# Coffee Makers Or Brewing Methods



## skippershe (May 22, 2006)

I love coffee







I love coffee so much that I work as a parttime barista for Starbucks just for the perks and freebies









When we were still camping in our pop-up, I would use a stainless 6 cup french coffee press, but i'm thinking now that I have a real kitchen I could add a coffee maker into the mix. Any favorites out there? Something that doesn't take up too much space would be great.

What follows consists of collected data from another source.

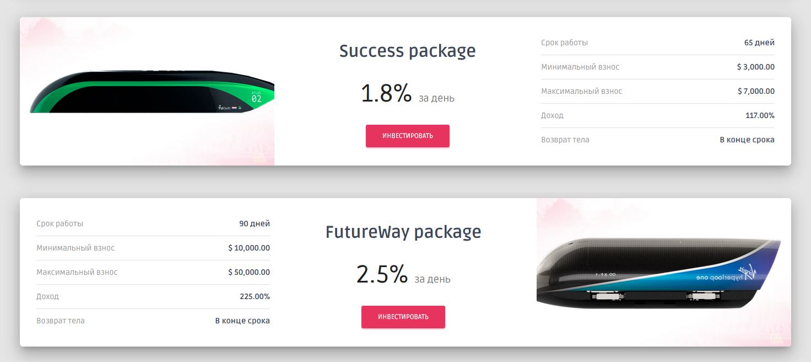This screenshot has width=811, height=362.
Task: Click the 225.00% income value
Action: pos(255,296)
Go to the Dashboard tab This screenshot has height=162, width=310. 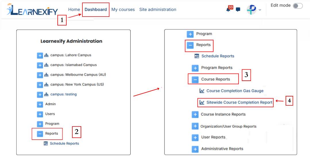click(x=96, y=9)
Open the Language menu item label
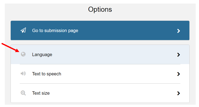This screenshot has height=107, width=199. (x=42, y=55)
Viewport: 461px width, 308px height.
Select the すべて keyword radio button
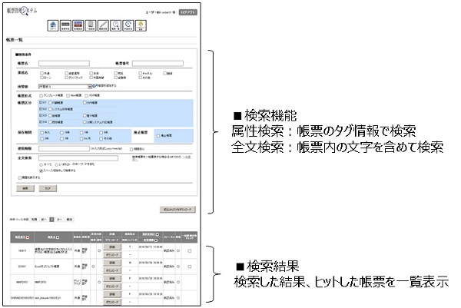(41, 164)
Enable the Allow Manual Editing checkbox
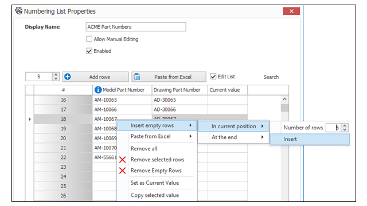 (x=89, y=39)
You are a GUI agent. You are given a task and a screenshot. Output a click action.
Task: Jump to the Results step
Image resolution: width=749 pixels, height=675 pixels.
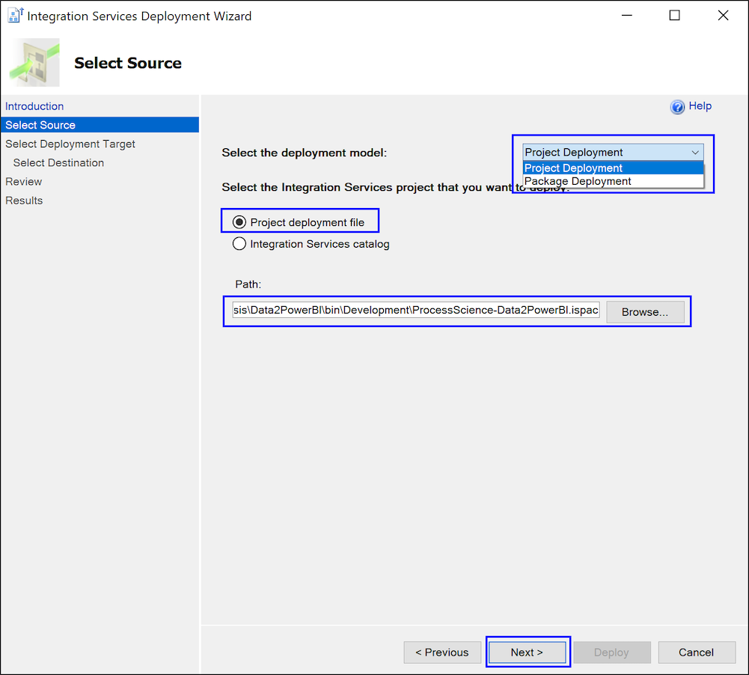coord(24,201)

Would love to hear how you all make your coffee...
The best part of the day! sunny

Dawn


----------



## 3LEES (Feb 18, 2006)

When camping, I use coffee in a tea bag. Works for me and my wife. We just have to make hot water and I can have my coffee and she can have her tea.

Dan


----------



## Swanie (Oct 25, 2004)

Aw, yes, we take the coffee maker from the kitchen . . . gotta have it.


----------



## CamperAndy (Aug 26, 2004)

I have both a 12 cup Coleman stove top drip coffee pot and a single shot stove top espresso pot.


----------



## Ghosty (Jan 17, 2005)

I use an old fashioned Percolator on the outside stove -- works fine --


----------



## jewel (May 16, 2005)

I'm soo with you on the love of coffee!!







We picked up the Coleman coffee maker. We put it on our outside campstove...works just like the one in my kitchen at home - but without plugs







We love it!! Best 60$ we've spent!








jewels


----------



## tragoscamp (Mar 7, 2006)

skippershe said:


> I love coffee
> 
> 
> 
> ...


 I too, cannot (I just refuse . . ) live without my coffee . . for any reason. Just because we're camping . . doesn't mean we have to live like pigs!
Do not talk yourself into one of the little 4-cup makers; spend way too much time making coffee and too little time enjoying the morning. We bought one, but just bought a 10-cup to replace it . . 
Brian


----------



## Morrowmd (Feb 22, 2005)

CamperAndy said:


> I have both a 12 cup Coleman stove top drip coffee pot and a single shot stove top espresso pot.
> 
> 
> 
> ...


I'm trying to figure out from your photo how these work. Where do the grounds go?


----------



## kyoutback (Jul 12, 2004)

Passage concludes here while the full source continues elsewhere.